Evolving market requires new master planning approaches

By Steven Alby / Special to Healthcare Facilities Today


Now, more than ever, it may seem difficult to identify time to address major planning goals, but a widespread industry challenge such as the COVID-19 pandemic exposes opportunities for improvement as infrastructure is tested.

Simultaneously, there is also time to pause infrastructure development efforts as non-essential activities grind to a halt, making way for strategic efforts such as master planning.

As healthcare transitions to a value-based model with an increasing focus on wellness and preventative care, healthcare organizations are seeking opportunities to tailor their services to the communities they serve.  To support these services, the facilities being planned are evolving as well, making the planning process more complex and involved than it has been historically.

Traditionally, master planning has focused on the acute care hospital campus by identifying ideal locations for expansion and addressing both infrastructure deficiencies and building obsolescence through a lens of future growth. In today’s competitive healthcare industry, the process must also address how to leverage an organization’s physical plant to support the full continuum of care and develop an ambulatory strategy that deploys wellness, primary care, and specialties. Below are insights for navigating and mastering the master planning process.

Participation Is key. The positioning and “evolution” of an organization’s total real estate holdings must be in alignment with their high-level mission and strategic direction. Because of this organic connection, the master planning must be developed internally and not as a passive activity outsourced to consultants and then presented to senior leadership at the end of the engagement.  Successful master plans are the result of a robust, collaborative process involving hospital leaders at multiple levels.

While the facilities manager may be responsible for coordinating the process, diverse stakeholder input is critical. Seek to engage and obtain input from all levels of the organization, including C-suite decision makers, physicians, nursing staff, board members, and community representatives, involving patients and their families. This ensures that multiple viewpoints are considered and contributes to consensus building that gives participants ownership of the master plan and empowers them to implement it.
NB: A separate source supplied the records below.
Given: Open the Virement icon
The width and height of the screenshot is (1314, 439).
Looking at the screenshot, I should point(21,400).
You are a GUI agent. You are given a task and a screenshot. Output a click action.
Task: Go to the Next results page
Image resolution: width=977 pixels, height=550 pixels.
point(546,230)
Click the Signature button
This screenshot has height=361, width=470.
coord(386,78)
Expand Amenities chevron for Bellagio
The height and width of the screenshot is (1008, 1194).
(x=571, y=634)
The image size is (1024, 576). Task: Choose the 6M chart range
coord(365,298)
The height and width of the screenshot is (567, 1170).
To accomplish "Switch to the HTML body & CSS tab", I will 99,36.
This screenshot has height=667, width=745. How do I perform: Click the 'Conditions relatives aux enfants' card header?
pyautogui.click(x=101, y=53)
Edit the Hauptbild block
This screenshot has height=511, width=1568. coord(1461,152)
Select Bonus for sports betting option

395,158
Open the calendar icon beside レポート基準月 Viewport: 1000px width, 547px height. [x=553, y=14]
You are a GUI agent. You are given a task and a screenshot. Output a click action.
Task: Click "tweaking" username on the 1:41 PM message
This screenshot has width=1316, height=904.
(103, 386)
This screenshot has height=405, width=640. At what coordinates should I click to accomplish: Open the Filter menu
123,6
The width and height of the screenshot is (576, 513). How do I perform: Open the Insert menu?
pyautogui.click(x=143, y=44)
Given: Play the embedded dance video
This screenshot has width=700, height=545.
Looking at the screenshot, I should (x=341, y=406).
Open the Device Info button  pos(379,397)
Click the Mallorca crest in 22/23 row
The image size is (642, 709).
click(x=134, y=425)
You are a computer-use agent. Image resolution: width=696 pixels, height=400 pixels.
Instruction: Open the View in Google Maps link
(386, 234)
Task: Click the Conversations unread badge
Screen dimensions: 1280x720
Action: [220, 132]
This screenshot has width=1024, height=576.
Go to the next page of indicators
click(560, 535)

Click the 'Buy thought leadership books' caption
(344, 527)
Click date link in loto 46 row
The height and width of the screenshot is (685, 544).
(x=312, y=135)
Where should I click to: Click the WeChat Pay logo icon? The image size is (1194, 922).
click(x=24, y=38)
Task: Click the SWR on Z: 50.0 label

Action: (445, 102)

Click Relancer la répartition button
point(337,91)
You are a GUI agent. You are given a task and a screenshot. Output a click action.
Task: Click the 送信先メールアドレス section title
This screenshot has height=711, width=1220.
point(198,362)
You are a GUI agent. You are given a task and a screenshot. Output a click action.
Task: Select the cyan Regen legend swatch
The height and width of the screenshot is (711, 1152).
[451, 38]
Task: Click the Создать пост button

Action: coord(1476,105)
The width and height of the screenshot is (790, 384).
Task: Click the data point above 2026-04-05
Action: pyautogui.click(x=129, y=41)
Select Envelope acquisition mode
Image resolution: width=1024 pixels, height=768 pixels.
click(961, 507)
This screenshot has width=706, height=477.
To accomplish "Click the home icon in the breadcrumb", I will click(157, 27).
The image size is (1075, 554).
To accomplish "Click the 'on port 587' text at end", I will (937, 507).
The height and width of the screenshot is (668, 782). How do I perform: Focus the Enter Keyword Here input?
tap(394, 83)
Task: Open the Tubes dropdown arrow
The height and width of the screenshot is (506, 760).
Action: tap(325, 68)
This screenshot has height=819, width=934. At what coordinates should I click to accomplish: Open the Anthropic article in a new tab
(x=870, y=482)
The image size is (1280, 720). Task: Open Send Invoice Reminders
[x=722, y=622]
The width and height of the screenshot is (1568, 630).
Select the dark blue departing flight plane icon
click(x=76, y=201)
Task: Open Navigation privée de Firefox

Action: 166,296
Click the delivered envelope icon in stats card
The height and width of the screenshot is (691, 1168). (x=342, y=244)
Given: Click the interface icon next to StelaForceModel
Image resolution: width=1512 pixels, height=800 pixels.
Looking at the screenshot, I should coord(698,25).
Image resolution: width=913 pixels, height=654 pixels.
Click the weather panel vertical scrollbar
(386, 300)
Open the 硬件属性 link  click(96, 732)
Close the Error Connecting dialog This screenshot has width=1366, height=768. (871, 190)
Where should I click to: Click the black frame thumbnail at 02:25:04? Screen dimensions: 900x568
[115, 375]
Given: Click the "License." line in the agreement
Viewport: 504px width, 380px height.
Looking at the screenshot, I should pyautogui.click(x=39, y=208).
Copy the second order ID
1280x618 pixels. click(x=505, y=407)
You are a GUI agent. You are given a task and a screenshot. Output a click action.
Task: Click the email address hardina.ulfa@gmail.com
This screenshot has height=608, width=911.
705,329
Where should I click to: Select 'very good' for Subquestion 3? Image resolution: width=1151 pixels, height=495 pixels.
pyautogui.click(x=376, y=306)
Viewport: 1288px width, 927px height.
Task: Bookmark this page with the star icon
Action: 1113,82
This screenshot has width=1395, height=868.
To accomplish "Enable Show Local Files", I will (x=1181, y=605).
Every hospital is different. Many healthcare organizations use metrics and benchmarking to streamline the master planning process, but it is important to account for unique demographics that drive different service lines and use rates. For example, a patient population in Florida, which has the highest percentage of residents over 65 in the country, will require different service lines and different ratios of high acuity and outpatient spaces than one in Colorado, where the median age is 37.6 years.

 

Data. Data. Data. Often healthcare organizations take a Field of Dreams approach to adding new service lines, assuming an “if you build it, they will come” strategy based on potential high profit margins for certain service lines like orthopedics and oncology. Incorporating specific data based on the communities served in the master planning process mitigates the potential for an overbuild – for example, a cancer center with 40 infusion bays when the market catchment area will only support 20.

 

Operationalize your strategy. Use the master planning process to better understand how each service line works: The patient flow, volume, and caregiver-to-patient ratio can vary significantly from one service to another. As a starting point, planning teams want to understand how each service line currently operates in its existing space, creating a foundation for Current State vs Future State workshops to identify potential space saving efficiencies. 

It is also worth considering a department’s current location relative to other departments and whether they could be collocated more effectively to optimize efficiency. For example, perhaps a department that appears to have outgrown its space could simply move, rather than grow. Getting an accurate picture of their day to day operations and how they use their existing space is crucial in developing strategies for growth and future flexibility. 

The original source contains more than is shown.